• **MATERIALS PROVIDED**
····················

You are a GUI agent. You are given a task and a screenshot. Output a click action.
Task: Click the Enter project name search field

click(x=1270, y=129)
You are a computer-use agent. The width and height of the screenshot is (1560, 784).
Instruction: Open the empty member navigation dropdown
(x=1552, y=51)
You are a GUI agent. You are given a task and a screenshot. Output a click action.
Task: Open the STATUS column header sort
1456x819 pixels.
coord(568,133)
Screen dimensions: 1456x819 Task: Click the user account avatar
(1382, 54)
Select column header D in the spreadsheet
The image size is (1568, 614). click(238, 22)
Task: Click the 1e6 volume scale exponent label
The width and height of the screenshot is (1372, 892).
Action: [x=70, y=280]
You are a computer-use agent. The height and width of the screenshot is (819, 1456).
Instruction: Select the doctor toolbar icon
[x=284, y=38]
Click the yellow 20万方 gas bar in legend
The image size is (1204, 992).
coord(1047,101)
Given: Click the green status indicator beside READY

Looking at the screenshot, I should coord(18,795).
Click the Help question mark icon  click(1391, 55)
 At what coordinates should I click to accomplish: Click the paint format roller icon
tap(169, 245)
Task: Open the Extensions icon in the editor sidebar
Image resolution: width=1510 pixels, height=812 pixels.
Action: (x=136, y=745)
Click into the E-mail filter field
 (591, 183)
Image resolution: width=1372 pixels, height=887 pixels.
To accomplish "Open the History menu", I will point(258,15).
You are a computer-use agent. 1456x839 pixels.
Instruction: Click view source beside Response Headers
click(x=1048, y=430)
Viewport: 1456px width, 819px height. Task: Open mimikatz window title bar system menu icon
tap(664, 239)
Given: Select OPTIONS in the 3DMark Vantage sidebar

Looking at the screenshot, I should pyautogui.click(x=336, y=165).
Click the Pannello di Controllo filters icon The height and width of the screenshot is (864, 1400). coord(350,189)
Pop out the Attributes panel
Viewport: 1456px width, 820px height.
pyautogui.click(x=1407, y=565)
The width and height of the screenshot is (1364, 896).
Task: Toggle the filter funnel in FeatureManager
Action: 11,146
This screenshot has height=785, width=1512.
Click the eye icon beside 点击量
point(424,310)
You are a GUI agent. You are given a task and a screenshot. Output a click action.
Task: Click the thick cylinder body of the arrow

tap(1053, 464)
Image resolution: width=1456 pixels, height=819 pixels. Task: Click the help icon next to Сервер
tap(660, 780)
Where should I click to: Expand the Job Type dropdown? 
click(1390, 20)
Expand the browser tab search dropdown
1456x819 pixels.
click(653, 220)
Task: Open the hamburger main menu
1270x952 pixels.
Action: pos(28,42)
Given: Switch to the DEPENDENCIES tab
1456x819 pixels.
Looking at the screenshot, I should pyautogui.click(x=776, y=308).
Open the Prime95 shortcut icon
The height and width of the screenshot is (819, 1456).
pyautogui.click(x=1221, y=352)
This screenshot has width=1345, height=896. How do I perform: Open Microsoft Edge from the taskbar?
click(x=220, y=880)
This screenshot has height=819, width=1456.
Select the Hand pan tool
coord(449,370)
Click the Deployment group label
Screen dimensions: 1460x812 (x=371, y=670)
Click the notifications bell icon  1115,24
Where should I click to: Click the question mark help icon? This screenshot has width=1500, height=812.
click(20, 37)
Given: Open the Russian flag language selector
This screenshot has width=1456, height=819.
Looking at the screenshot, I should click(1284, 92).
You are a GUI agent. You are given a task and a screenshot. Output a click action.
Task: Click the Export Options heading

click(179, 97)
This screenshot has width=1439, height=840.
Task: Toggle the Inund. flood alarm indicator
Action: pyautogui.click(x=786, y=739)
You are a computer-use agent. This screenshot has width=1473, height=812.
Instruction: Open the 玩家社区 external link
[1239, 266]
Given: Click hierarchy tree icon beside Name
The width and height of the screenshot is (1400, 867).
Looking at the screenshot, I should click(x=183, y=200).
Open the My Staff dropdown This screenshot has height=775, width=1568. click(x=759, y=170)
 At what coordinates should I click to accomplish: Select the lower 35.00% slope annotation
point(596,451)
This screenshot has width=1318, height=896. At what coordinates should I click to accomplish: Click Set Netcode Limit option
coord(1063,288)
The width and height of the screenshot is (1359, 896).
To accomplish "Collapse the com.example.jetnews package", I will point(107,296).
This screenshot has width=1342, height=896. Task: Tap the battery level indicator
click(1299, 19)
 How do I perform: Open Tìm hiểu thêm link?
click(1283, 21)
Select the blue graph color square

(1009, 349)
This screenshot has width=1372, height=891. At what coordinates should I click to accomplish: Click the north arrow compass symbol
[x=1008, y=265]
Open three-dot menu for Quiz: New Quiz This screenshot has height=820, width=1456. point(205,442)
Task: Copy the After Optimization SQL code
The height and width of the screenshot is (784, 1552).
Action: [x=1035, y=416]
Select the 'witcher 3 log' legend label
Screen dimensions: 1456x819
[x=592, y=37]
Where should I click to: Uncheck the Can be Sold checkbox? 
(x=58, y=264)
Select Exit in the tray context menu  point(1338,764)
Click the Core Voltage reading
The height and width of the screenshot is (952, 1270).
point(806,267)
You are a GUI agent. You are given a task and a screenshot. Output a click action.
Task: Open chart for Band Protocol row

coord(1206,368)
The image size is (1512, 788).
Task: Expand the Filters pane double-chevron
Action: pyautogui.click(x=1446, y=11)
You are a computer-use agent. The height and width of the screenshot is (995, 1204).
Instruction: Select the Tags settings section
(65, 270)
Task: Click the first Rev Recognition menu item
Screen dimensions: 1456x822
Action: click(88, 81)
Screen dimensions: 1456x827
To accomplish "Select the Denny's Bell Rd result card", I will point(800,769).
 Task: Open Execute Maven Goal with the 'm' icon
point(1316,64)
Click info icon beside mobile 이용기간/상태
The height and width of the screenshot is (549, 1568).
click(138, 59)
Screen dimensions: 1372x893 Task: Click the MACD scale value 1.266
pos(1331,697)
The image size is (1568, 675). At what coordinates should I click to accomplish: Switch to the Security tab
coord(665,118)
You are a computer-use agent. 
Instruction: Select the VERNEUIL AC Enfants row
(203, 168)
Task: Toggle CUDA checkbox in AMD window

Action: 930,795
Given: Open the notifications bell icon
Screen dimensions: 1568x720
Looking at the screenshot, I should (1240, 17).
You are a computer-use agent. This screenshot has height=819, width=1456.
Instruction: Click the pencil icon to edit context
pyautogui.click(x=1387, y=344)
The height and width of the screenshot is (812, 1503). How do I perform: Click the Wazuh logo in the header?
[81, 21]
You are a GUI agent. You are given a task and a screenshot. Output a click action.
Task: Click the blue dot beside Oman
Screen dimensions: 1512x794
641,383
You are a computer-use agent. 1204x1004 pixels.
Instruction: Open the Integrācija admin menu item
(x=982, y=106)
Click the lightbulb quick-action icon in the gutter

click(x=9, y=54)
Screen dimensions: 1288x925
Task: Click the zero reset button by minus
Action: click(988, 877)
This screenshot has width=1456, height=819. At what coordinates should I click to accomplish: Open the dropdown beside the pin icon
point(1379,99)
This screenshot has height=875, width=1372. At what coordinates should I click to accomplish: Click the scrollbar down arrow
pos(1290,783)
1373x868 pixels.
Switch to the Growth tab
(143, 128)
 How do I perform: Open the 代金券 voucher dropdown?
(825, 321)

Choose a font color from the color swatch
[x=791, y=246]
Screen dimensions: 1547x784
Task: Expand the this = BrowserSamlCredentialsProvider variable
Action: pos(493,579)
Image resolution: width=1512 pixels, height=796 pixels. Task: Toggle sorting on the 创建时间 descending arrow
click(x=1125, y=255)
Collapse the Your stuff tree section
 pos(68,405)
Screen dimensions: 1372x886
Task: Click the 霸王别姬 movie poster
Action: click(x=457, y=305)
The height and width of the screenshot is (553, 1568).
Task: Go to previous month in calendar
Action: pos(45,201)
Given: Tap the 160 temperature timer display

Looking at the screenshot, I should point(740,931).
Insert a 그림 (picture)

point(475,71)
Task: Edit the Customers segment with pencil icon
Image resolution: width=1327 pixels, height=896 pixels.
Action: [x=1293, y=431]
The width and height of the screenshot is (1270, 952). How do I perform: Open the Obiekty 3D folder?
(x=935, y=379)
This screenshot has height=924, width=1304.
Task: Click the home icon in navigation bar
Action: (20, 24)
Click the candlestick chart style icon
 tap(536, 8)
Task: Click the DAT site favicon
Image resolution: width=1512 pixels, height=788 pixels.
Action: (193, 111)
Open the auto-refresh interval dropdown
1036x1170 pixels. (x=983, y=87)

····················

• **DIRECTIONS**
In the listing above, find the line containing "Select the blue graph color square" and the line containing "Click info icon beside mobile 이용기간/상태", then quote both, plus every line between them, exactly as written.

• **EXERCISE OUTPUT**
Select the blue graph color square

(1009, 349)
This screenshot has width=1372, height=891. At what coordinates should I click to accomplish: Click the north arrow compass symbol
[x=1008, y=265]
Open three-dot menu for Quiz: New Quiz This screenshot has height=820, width=1456. point(205,442)
Task: Copy the After Optimization SQL code
The height and width of the screenshot is (784, 1552).
Action: [x=1035, y=416]
Select the 'witcher 3 log' legend label
Screen dimensions: 1456x819
[x=592, y=37]
Where should I click to: Uncheck the Can be Sold checkbox? 
(x=58, y=264)
Select Exit in the tray context menu  point(1338,764)
Click the Core Voltage reading
The height and width of the screenshot is (952, 1270).
point(806,267)
You are a GUI agent. You are given a task and a screenshot. Output a click action.
Task: Open chart for Band Protocol row

coord(1206,368)
The image size is (1512, 788).
Task: Expand the Filters pane double-chevron
Action: pyautogui.click(x=1446, y=11)
You are a computer-use agent. The height and width of the screenshot is (995, 1204).
Instruction: Select the Tags settings section
(65, 270)
Task: Click the first Rev Recognition menu item
Screen dimensions: 1456x822
Action: click(88, 81)
Screen dimensions: 1456x827
To accomplish "Select the Denny's Bell Rd result card", I will point(800,769).
 Task: Open Execute Maven Goal with the 'm' icon
point(1316,64)
Click info icon beside mobile 이용기간/상태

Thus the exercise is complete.